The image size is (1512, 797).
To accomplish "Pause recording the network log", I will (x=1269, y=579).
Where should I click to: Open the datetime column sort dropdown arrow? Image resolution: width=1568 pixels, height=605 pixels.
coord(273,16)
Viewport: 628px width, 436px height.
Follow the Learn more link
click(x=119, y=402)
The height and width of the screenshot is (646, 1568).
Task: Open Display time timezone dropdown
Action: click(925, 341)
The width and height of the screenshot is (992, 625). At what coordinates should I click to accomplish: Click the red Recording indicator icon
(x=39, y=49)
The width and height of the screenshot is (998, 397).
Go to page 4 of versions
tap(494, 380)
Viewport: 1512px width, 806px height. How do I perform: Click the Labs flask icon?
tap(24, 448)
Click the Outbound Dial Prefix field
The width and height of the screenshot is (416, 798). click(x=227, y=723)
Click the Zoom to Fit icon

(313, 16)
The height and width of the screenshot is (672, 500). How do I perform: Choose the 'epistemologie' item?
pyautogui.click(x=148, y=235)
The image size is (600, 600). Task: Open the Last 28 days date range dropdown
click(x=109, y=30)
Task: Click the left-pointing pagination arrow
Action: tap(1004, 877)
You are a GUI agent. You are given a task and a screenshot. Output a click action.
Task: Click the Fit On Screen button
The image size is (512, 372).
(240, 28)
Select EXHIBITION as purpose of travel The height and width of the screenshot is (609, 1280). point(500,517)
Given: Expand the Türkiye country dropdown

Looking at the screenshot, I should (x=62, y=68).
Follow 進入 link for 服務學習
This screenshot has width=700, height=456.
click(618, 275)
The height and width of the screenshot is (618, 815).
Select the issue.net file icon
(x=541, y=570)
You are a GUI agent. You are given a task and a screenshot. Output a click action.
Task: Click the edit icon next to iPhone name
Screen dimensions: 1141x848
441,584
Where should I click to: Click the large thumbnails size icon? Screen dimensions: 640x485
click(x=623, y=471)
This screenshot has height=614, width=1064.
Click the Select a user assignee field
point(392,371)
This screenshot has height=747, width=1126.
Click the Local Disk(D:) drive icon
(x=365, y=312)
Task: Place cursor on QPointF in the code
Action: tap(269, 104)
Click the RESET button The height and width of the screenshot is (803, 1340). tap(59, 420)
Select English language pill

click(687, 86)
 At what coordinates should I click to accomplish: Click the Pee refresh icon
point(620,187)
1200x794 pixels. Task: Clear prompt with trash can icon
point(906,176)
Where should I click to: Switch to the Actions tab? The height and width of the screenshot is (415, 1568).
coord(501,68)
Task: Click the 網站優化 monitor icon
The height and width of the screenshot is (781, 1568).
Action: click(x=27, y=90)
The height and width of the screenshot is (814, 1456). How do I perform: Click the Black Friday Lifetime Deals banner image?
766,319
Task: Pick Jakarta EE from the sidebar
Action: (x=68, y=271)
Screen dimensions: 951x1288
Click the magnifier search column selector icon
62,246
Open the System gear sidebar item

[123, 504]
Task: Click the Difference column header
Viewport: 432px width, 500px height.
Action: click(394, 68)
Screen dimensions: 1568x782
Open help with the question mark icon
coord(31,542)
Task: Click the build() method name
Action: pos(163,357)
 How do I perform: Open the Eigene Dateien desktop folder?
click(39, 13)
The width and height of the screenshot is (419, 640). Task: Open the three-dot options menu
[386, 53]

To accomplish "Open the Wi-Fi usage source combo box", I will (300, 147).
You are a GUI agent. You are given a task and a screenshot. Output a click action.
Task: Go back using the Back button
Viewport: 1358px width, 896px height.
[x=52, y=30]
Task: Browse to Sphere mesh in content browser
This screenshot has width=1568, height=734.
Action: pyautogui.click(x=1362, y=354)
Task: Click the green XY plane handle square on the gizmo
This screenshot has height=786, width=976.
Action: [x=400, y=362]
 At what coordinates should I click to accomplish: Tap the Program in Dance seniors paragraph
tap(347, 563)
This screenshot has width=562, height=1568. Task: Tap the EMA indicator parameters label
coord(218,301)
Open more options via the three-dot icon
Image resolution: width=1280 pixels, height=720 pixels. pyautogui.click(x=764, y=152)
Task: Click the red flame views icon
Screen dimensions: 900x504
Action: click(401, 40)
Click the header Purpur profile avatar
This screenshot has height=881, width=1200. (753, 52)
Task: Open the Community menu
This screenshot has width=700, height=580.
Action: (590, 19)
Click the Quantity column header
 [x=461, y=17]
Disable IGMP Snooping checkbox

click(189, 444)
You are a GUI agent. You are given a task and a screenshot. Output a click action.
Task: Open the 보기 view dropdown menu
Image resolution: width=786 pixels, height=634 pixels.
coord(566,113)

Instructions for the task -> Put every line of the records above into a Markdown table with two columns, Row for the running number and Text for the line itself, and leave out any blank lines.

Result ->
| Row | Text |
|---|---|
| 1 | The image size is (1512, 797). |
| 2 | To accomplish "Pause recording the network log", I will (x=1269, y=579). |
| 3 | Where should I click to: Open the datetime column sort dropdown arrow? Image resolution: width=1568 pixels, height=605 pixels. |
| 4 | coord(273,16) |
| 5 | Viewport: 628px width, 436px height. |
| 6 | Follow the Learn more link |
| 7 | click(x=119, y=402) |
| 8 | The height and width of the screenshot is (646, 1568). |
| 9 | Task: Open Display time timezone dropdown |
| 10 | Action: click(925, 341) |
| 11 | The width and height of the screenshot is (992, 625). At what coordinates should I click to accomplish: Click the red Recording indicator icon |
| 12 | (x=39, y=49) |
| 13 | The width and height of the screenshot is (998, 397). |
| 14 | Go to page 4 of versions |
| 15 | tap(494, 380) |
| 16 | Viewport: 1512px width, 806px height. How do I perform: Click the Labs flask icon? |
| 17 | tap(24, 448) |
| 18 | Click the Outbound Dial Prefix field |
| 19 | The width and height of the screenshot is (416, 798). click(x=227, y=723) |
| 20 | Click the Zoom to Fit icon |
| 21 | (313, 16) |
| 22 | The height and width of the screenshot is (672, 500). How do I perform: Choose the 'epistemologie' item? |
| 23 | pyautogui.click(x=148, y=235) |
| 24 | The image size is (600, 600). Task: Open the Last 28 days date range dropdown |
| 25 | click(x=109, y=30) |
| 26 | Task: Click the left-pointing pagination arrow |
| 27 | Action: tap(1004, 877) |
| 28 | You are a GUI agent. You are given a task and a screenshot. Output a click action. |
| 29 | Task: Click the Fit On Screen button |
| 30 | The image size is (512, 372). |
| 31 | (240, 28) |
| 32 | Select EXHIBITION as purpose of travel The height and width of the screenshot is (609, 1280). point(500,517) |
| 33 | Given: Expand the Türkiye country dropdown |
| 34 | Looking at the screenshot, I should (x=62, y=68). |
| 35 | Follow 進入 link for 服務學習 |
| 36 | This screenshot has width=700, height=456. |
| 37 | click(618, 275) |
| 38 | The height and width of the screenshot is (618, 815). |
| 39 | Select the issue.net file icon |
| 40 | (x=541, y=570) |
| 41 | You are a GUI agent. You are given a task and a screenshot. Output a click action. |
| 42 | Task: Click the edit icon next to iPhone name |
| 43 | Screen dimensions: 1141x848 |
| 44 | 441,584 |
| 45 | Where should I click to: Click the large thumbnails size icon? Screen dimensions: 640x485 |
| 46 | click(x=623, y=471) |
| 47 | This screenshot has height=614, width=1064. |
| 48 | Click the Select a user assignee field |
| 49 | point(392,371) |
| 50 | This screenshot has height=747, width=1126. |
| 51 | Click the Local Disk(D:) drive icon |
| 52 | (x=365, y=312) |
| 53 | Task: Place cursor on QPointF in the code |
| 54 | Action: tap(269, 104) |
| 55 | Click the RESET button The height and width of the screenshot is (803, 1340). tap(59, 420) |
| 56 | Select English language pill |
| 57 | click(687, 86) |
| 58 |  At what coordinates should I click to accomplish: Click the Pee refresh icon |
| 59 | point(620,187) |
| 60 | 1200x794 pixels. Task: Clear prompt with trash can icon |
| 61 | point(906,176) |
| 62 | Where should I click to: Switch to the Actions tab? The height and width of the screenshot is (415, 1568). |
| 63 | coord(501,68) |
| 64 | Task: Click the 網站優化 monitor icon |
| 65 | The height and width of the screenshot is (781, 1568). |
| 66 | Action: click(x=27, y=90) |
| 67 | The height and width of the screenshot is (814, 1456). How do I perform: Click the Black Friday Lifetime Deals banner image? |
| 68 | 766,319 |
| 69 | Task: Pick Jakarta EE from the sidebar |
| 70 | Action: (x=68, y=271) |
| 71 | Screen dimensions: 951x1288 |
| 72 | Click the magnifier search column selector icon |
| 73 | 62,246 |
| 74 | Open the System gear sidebar item |
| 75 | [123, 504] |
| 76 | Task: Click the Difference column header |
| 77 | Viewport: 432px width, 500px height. |
| 78 | Action: click(394, 68) |
| 79 | Screen dimensions: 1568x782 |
| 80 | Open help with the question mark icon |
| 81 | coord(31,542) |
| 82 | Task: Click the build() method name |
| 83 | Action: pos(163,357) |
| 84 |  How do I perform: Open the Eigene Dateien desktop folder? |
| 85 | click(39, 13) |
| 86 | The width and height of the screenshot is (419, 640). Task: Open the three-dot options menu |
| 87 | [386, 53] |
| 88 | To accomplish "Open the Wi-Fi usage source combo box", I will (300, 147). |
| 89 | You are a GUI agent. You are given a task and a screenshot. Output a click action. |
| 90 | Task: Go back using the Back button |
| 91 | Viewport: 1358px width, 896px height. |
| 92 | [x=52, y=30] |
| 93 | Task: Browse to Sphere mesh in content browser |
| 94 | This screenshot has width=1568, height=734. |
| 95 | Action: pyautogui.click(x=1362, y=354) |
| 96 | Task: Click the green XY plane handle square on the gizmo |
| 97 | This screenshot has height=786, width=976. |
| 98 | Action: [x=400, y=362] |
| 99 |  At what coordinates should I click to accomplish: Tap the Program in Dance seniors paragraph |
| 100 | tap(347, 563) |
| 101 | This screenshot has width=562, height=1568. Task: Tap the EMA indicator parameters label |
| 102 | coord(218,301) |
| 103 | Open more options via the three-dot icon |
| 104 | Image resolution: width=1280 pixels, height=720 pixels. pyautogui.click(x=764, y=152) |
| 105 | Task: Click the red flame views icon |
| 106 | Screen dimensions: 900x504 |
| 107 | Action: click(401, 40) |
| 108 | Click the header Purpur profile avatar |
| 109 | This screenshot has height=881, width=1200. (753, 52) |
| 110 | Task: Open the Community menu |
| 111 | This screenshot has width=700, height=580. |
| 112 | Action: (590, 19) |
| 113 | Click the Quantity column header |
| 114 |  [x=461, y=17] |
| 115 | Disable IGMP Snooping checkbox |
| 116 | click(189, 444) |
| 117 | You are a GUI agent. You are given a task and a screenshot. Output a click action. |
| 118 | Task: Open the 보기 view dropdown menu |
| 119 | Image resolution: width=786 pixels, height=634 pixels. |
| 120 | coord(566,113) |